Yogurt is both delicious and nutritious. Not only is it creamy and tangy, yogurt also contains beneficial bacteria that can help your digestion and immune system function better. Because most people buy yogurt from the grocery store, it’s easy to forget that plain yogurt is just fermented milk. It is created by introducing live cultures, specifically Lactobacillus bulgaricus and Streptococcus thermophiles, and allowing them to change the chemistry of the milk. This process is easy and inexpensive to do right at home.
To make your own homemade yogurt, the only ingredients you’ll need are a half-gallon of milk and three tablespoons of plain “live culture” yogurt or freeze-dried yogurt starter culture. Live culture yogurts still contain the living organisms that caused the milk to ferment. Some commercial yogurt brands heat treat yogurt after production to kill these beneficial organisms. To find live culture yogurt, check the label of the brands at your grocery store — organic brands like Stonyfield Farm include live cultures — or buy some directly from a local dairy.
Other things you’ll need are a large stock pot (at least 8 quarts), a smaller pot (4-5 quarts) with a lid, a large metal spoon, a cooking thermometer with a clip, and a heating pad.
Before beginning, set aside the three tablespoons of yogurt or live culture, and allow it to come to room temperature. Set a heating pad to medium and place it on a clear spot on your kitchen counter.
Set the larger pot in the sink and place the smaller pot inside it. Fill the larger pot until water reaches about halfway up the side of the smaller pot. You’ll probably need to hold the smaller pot down to keep it from floating. Drop the cooking thermometer and spoon into the large pot of water, and turn the small pot upside down over the top of the larger pot. Bring the water in the large pot to a boil. This will sterilize your tools. Remove the spoon and thermometer, and set the smaller pot back inside the larger one.
Pour the half-gallon of milk into the small pot, and clip on the thermometer, making sure that the sensor reaches into the milk. Make certain that the milk in the small pot and the water in the large pot reach the same level for even heating. Add or remove water as needed. Heat the milk to 185° F, stirring frequently. The milk should begin to froth once it is near the correct temperature.This means the milk is ready to accept the live cultures.
Fill your kitchen sink with 3-4 inches of cold water. Once the milk reaches 185° F, plunge the pot into the cold water and cool the milk back down to 110° F. This is the temperature at which yogurt cultures thrive and reproduce. Immediately add the live culture yogurt or starter culture to the milk and stir it well to ensure that the cultures are incorporated evenly.
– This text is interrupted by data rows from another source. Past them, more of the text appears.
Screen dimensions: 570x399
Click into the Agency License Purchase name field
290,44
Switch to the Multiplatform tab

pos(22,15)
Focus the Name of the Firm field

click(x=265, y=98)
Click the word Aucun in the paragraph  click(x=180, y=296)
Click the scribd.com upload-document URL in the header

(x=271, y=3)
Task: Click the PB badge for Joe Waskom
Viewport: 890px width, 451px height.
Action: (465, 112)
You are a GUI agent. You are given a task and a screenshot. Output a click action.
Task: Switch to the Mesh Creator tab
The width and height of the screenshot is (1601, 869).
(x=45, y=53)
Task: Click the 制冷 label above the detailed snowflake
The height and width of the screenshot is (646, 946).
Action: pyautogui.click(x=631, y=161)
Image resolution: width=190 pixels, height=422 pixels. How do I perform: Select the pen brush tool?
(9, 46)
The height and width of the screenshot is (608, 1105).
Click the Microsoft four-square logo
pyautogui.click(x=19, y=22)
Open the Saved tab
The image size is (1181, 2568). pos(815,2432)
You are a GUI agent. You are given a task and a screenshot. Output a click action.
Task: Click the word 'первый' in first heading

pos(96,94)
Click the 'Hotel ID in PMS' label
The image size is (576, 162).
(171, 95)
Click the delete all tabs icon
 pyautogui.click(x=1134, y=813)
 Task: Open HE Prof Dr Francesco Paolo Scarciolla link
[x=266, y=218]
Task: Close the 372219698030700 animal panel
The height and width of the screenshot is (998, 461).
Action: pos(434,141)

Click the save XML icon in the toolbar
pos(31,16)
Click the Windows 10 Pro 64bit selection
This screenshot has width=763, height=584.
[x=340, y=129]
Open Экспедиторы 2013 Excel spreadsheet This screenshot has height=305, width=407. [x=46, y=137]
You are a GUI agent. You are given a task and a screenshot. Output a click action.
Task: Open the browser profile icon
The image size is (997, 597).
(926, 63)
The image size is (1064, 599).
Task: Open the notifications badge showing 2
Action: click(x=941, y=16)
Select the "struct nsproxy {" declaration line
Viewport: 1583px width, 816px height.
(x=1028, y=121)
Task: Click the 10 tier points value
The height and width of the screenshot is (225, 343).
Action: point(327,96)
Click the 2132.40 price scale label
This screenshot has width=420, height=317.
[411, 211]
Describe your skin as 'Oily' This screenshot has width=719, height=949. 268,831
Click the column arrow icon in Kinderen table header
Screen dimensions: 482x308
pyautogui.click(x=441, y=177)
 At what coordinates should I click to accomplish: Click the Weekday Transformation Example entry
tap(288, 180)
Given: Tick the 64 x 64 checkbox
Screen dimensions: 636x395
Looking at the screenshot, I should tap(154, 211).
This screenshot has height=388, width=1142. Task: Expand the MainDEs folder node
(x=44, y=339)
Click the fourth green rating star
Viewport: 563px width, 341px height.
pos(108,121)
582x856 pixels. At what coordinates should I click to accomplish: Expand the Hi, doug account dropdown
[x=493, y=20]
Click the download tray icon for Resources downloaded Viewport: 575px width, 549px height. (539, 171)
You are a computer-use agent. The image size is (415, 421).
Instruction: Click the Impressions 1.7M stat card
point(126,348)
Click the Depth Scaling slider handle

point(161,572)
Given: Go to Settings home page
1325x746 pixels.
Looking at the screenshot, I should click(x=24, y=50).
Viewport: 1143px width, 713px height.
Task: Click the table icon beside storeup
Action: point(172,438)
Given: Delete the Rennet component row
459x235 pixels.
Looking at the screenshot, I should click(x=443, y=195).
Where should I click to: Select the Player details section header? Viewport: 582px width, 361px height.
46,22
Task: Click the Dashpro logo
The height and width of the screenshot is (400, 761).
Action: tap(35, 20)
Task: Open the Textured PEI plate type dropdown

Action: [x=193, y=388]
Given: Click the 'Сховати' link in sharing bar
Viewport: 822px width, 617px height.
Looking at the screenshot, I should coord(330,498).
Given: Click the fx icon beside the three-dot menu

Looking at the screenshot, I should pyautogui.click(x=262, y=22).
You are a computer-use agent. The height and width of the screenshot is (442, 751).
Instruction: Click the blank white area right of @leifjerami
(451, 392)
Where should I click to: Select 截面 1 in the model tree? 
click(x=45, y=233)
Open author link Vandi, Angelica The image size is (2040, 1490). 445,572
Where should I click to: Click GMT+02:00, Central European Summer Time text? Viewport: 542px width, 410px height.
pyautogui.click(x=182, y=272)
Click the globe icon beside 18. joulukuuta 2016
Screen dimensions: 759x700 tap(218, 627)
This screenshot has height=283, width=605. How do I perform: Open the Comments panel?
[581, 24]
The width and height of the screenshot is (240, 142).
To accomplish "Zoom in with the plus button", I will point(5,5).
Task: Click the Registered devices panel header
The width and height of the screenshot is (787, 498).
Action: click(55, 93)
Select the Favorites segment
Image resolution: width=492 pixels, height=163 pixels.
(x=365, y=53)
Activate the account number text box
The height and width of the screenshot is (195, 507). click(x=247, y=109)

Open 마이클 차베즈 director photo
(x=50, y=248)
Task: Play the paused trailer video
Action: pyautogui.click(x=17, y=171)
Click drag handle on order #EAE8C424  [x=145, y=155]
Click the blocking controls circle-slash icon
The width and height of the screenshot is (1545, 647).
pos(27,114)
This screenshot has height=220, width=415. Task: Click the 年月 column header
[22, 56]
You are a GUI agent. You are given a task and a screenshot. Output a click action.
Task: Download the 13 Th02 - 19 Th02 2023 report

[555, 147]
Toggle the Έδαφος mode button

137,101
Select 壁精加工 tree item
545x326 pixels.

Cover the pot with a lid and a towel, place it on top on the waiting heating pad, and leave it to incubate for seven hours. If you don’t have a heating pad handy, there are other methods you can use to keep the yogurt warm. Some people use a crockpot or rice cooker, set on medium heat. Some put the pot inside the oven on low heat. It’s also possible to fill an airtight cooler with a few inches of warm water (the same depth as the milk in the pot) and set the pot into it. No matter which method you use, it is very important that the yogurt stay at about 110° F for a full seven hours. You’ll need to monitor the temperature throughout the incubation period.
After seven hours, remove the yogurt from the heat and stir it until the curds disappear. Don’t worry if the yogurt appears runny or greenish. That’s perfectly normal. It will thicken up and begin to look more like yogurt in the next step.
Pour the yogurt into sterile sealing containers, such as mason jars or plastic tubs, and chill it in the refrigerator overnight. This will thicken the yogurt and give it its trademark tart flavor. After that, you can flavor it with honey, fruit, or any other add-in you like (just be sure to set aside three tablespoons of plain yogurt to start your next batch), and enjoy!